» Instructions to follow
Substitute "desktop assistant" for every occurrence of "GUI agent" in the listing below, and reproduce the entire listing with nothing else altered.

* START Input for this task *

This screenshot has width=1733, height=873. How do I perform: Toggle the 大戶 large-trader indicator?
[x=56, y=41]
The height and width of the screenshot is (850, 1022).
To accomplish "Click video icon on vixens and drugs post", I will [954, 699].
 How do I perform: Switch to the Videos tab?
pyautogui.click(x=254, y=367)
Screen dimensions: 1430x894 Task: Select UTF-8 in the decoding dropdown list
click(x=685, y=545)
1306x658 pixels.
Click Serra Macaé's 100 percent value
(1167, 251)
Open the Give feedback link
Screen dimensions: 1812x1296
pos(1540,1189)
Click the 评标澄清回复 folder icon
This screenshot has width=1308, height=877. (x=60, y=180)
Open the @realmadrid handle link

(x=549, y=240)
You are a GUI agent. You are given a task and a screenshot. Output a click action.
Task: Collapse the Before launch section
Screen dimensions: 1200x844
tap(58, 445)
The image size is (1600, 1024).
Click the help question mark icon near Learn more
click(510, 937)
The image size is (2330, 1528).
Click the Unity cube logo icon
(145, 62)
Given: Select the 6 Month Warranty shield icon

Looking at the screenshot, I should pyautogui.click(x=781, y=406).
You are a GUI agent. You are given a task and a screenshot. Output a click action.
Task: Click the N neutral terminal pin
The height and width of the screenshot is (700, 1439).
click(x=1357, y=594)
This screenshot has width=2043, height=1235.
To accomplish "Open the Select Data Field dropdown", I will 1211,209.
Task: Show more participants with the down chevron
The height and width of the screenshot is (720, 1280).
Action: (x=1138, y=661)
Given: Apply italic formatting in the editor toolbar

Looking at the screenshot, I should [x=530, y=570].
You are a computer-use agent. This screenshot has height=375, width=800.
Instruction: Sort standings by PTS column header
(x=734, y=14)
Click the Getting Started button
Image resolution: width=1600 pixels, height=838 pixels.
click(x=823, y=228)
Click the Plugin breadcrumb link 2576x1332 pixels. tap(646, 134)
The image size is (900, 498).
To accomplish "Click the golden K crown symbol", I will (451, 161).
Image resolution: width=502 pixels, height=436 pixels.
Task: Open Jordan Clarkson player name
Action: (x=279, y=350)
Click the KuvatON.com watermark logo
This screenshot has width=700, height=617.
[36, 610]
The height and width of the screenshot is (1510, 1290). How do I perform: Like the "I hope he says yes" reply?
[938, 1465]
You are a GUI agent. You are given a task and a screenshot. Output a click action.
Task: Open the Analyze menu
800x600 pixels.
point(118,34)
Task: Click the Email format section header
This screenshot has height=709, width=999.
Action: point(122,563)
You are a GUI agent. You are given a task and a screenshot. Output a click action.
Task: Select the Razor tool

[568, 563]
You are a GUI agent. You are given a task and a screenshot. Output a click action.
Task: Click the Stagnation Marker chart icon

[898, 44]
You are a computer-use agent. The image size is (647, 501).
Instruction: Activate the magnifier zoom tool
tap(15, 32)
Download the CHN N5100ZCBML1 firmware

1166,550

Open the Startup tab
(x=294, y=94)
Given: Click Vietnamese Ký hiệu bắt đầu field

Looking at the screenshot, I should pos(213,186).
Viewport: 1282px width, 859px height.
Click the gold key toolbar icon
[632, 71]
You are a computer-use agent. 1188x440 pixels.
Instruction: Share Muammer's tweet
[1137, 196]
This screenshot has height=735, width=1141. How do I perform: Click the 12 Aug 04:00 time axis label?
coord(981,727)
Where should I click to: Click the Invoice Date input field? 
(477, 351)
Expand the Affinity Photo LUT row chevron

* END Input for this task *

» Reply
This screenshot has width=1733, height=873. How do I perform: Toggle the 大戶 large-trader indicator?
[x=56, y=41]
The height and width of the screenshot is (850, 1022).
To accomplish "Click video icon on vixens and drugs post", I will [954, 699].
 How do I perform: Switch to the Videos tab?
pyautogui.click(x=254, y=367)
Screen dimensions: 1430x894 Task: Select UTF-8 in the decoding dropdown list
click(x=685, y=545)
1306x658 pixels.
Click Serra Macaé's 100 percent value
(1167, 251)
Open the Give feedback link
Screen dimensions: 1812x1296
pos(1540,1189)
Click the 评标澄清回复 folder icon
This screenshot has width=1308, height=877. (x=60, y=180)
Open the @realmadrid handle link

(x=549, y=240)
You are a desktop assistant. You are given a task and a screenshot. Output a click action.
Task: Collapse the Before launch section
Screen dimensions: 1200x844
tap(58, 445)
The image size is (1600, 1024).
Click the help question mark icon near Learn more
click(510, 937)
The image size is (2330, 1528).
Click the Unity cube logo icon
(145, 62)
Given: Select the 6 Month Warranty shield icon

Looking at the screenshot, I should pyautogui.click(x=781, y=406).
You are a desktop assistant. You are given a task and a screenshot. Output a click action.
Task: Click the N neutral terminal pin
The height and width of the screenshot is (700, 1439).
click(x=1357, y=594)
This screenshot has width=2043, height=1235.
To accomplish "Open the Select Data Field dropdown", I will 1211,209.
Task: Show more participants with the down chevron
The height and width of the screenshot is (720, 1280).
Action: (x=1138, y=661)
Given: Apply italic formatting in the editor toolbar

Looking at the screenshot, I should [x=530, y=570].
You are a computer-use agent. This screenshot has height=375, width=800.
Instruction: Sort standings by PTS column header
(x=734, y=14)
Click the Getting Started button
Image resolution: width=1600 pixels, height=838 pixels.
click(x=823, y=228)
Click the Plugin breadcrumb link 2576x1332 pixels. tap(646, 134)
The image size is (900, 498).
To accomplish "Click the golden K crown symbol", I will (451, 161).
Image resolution: width=502 pixels, height=436 pixels.
Task: Open Jordan Clarkson player name
Action: (x=279, y=350)
Click the KuvatON.com watermark logo
This screenshot has width=700, height=617.
[36, 610]
The height and width of the screenshot is (1510, 1290). How do I perform: Like the "I hope he says yes" reply?
[938, 1465]
You are a desktop assistant. You are given a task and a screenshot. Output a click action.
Task: Open the Analyze menu
800x600 pixels.
point(118,34)
Task: Click the Email format section header
This screenshot has height=709, width=999.
Action: point(122,563)
You are a desktop assistant. You are given a task and a screenshot. Output a click action.
Task: Select the Razor tool

[568, 563]
You are a desktop assistant. You are given a task and a screenshot. Output a click action.
Task: Click the Stagnation Marker chart icon

[898, 44]
You are a computer-use agent. The image size is (647, 501).
Instruction: Activate the magnifier zoom tool
tap(15, 32)
Download the CHN N5100ZCBML1 firmware

1166,550

Open the Startup tab
(x=294, y=94)
Given: Click Vietnamese Ký hiệu bắt đầu field

Looking at the screenshot, I should pos(213,186).
Viewport: 1282px width, 859px height.
Click the gold key toolbar icon
[632, 71]
You are a computer-use agent. 1188x440 pixels.
Instruction: Share Muammer's tweet
[1137, 196]
This screenshot has height=735, width=1141. How do I perform: Click the 12 Aug 04:00 time axis label?
coord(981,727)
Where should I click to: Click the Invoice Date input field? 
(477, 351)
Expand the Affinity Photo LUT row chevron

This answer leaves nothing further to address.